CCI Pau : la suppression de 30 postes confirmée

Mar 30, 2018 | Economie, Presse française

CCI Pau : la suppression de 30 postes confirmée

Le président de la CCI Pau-Béarn Didier Laporte et la directrice de l’établissement Valérie Duboué ont rappelé le contexte financier qui justifie à leurs yeux ces suppressions.

© NS

 

Par Pierre-Olivier Julien, publié le , modifié .

Pour faire face à son déficit, la Chambre de commerce et d’industrie Pau-Béarn doit se réorganiser.

« Il y a eu des jours meilleurs ». Le président de la CCI Pau-Béarn (chambre de commerce et d’industrie) Didier Laporte avait le visage fermé ce jeudi. Dans la matinée à Bordeaux, il avait assisté à l’assemblée générale de la CCI Nouvelle-Aquitaine qui, lors d’un vote à l’unanimité, a confirmé la suppression de 30 postes pour la chambre consulaire paloise.

Dont 21 à l’Ecole de commerce

Une réduction des effectifs qui était attendue, comme nous le révélions le 17 mars dernier. Celle-ci se fera bien dans les proportions annoncées. À savoir huit postes en moins au siège de la rue Barthou, un en moins à l’école des métiers du sport (le CNPC à Lescar) et surtout 21 postes qui vont disparaître à l’Ecole supérieure de commerce (ESC basé sur le campus palois).

Après en avoir informé les représentants du personnel, le président a rappelé le contexte qui conduit à ce douloureux choix. Celui de la baisse drastique de la ressource fiscale affectée à la CCI, qui entraîne des déficits importants. « Les différentes réformes engagées par le gouvernement viennent fragiliser les corps intermédiaires de l’Etat, comme nous, et les mettent en danger » constate Didier Laporte. Et de dénoncer « l’argument fallacieux de devoir baisser la pression fiscale sur les entreprises. La taxe pour frais de chambre représente à peine le prix d’une baguette par jour ».

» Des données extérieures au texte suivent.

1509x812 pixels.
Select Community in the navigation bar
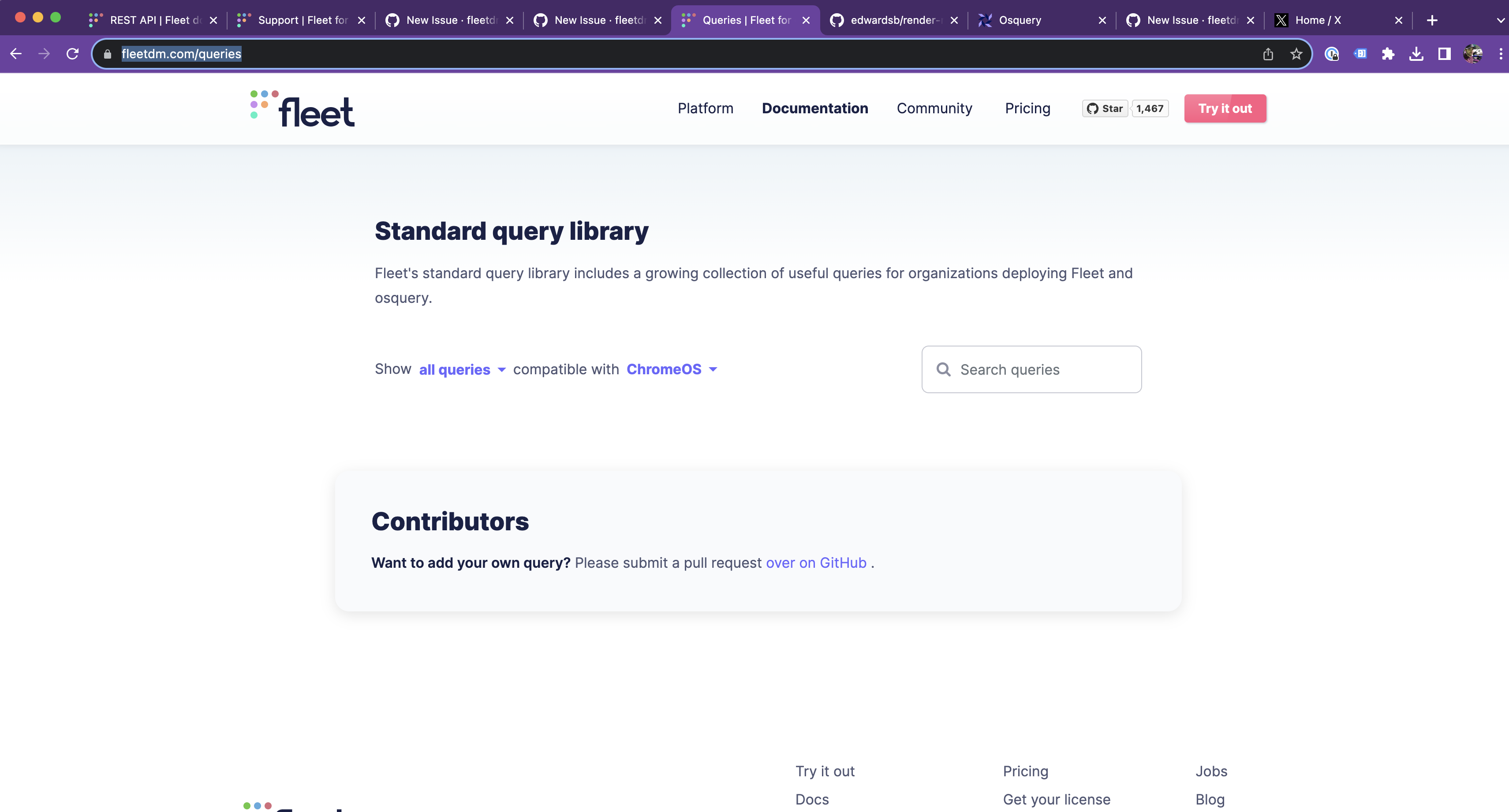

Entre 2013 et 2018, l’établissement palois aura donc perdu plus de 4 millions d’euros de recettes. Et la baisse de 17 % de la ressource fiscale votée dans le cadre de la loi de finances 2018, ajoutée à une répartition au niveau régionale défavorable à la CCI de Pau, n’ont fait qu’aggraver une situation déjà précaire. « Notre baisse des charges n’a pas eu la même trajectoire. On a favorisé mes départs naturels, la non reconduction des CDD. On a réussi à réduire nos frais de 12 % mais cela est apparu insuffisant ». D’où une compression de postes aujourd’hui.

Retour à l’équilibre en 2019 ?

Ceux qui seront supprimés (et qui n’impliquent pas automatiquement de licenciements) concernent essentiellement des missions administratives et de services supports. Quelques professeurs sont aussi concernés à l’ESC.

« L’idée est de se réinventer, de trouver un modèle vertueux, de simplifier les processus, resserrer les organigrammes et de jouer sur la polyvalence des agents » explique le président. Une mutualisation des tâches dans le cadre d’un effectif allégé (il restera 180 postes), pour viser « un retour à l’équilibre en 2019 » espère toujours Didier Laporte qui précise un déficit actuel à 2,5 millions d’euros.

« Ces suppressions sont vécues comme un choc et ça l’est » souligne la directrice de la chambre, Valérie Duboué. « C’est presque inédit. Jusqu’à présent, Pau avait été épargnée, mais de plus en plus d’établissements doivent désormais faire face aux mêmes contraintes, à l’instar de la CCI France, à Lyon aussi ou dans le Val de Loire » remarque-t-elle.

Recherche de reclassements

Dans le cadre de la procédure qui s’enclenche, et dans le cadre du dialogue social, la CCI annonce vouloir mettre « tout en œuvre pour trouver des solutions de reclassement au sein des CCI de Nouvelle-Aquitaine et même au niveau national ». L’établissement palois va également faire appel à un cabinet spécialisé dans le « out-placement » pour accompagner les personnes concernées. Les suppressions devraient être effectives au cours de l’été.

À noter que les projets immobiliers, pour rationaliser les coûts (reconfiguration du siège, déménagement du CNPC) ne sont pas remis en cause.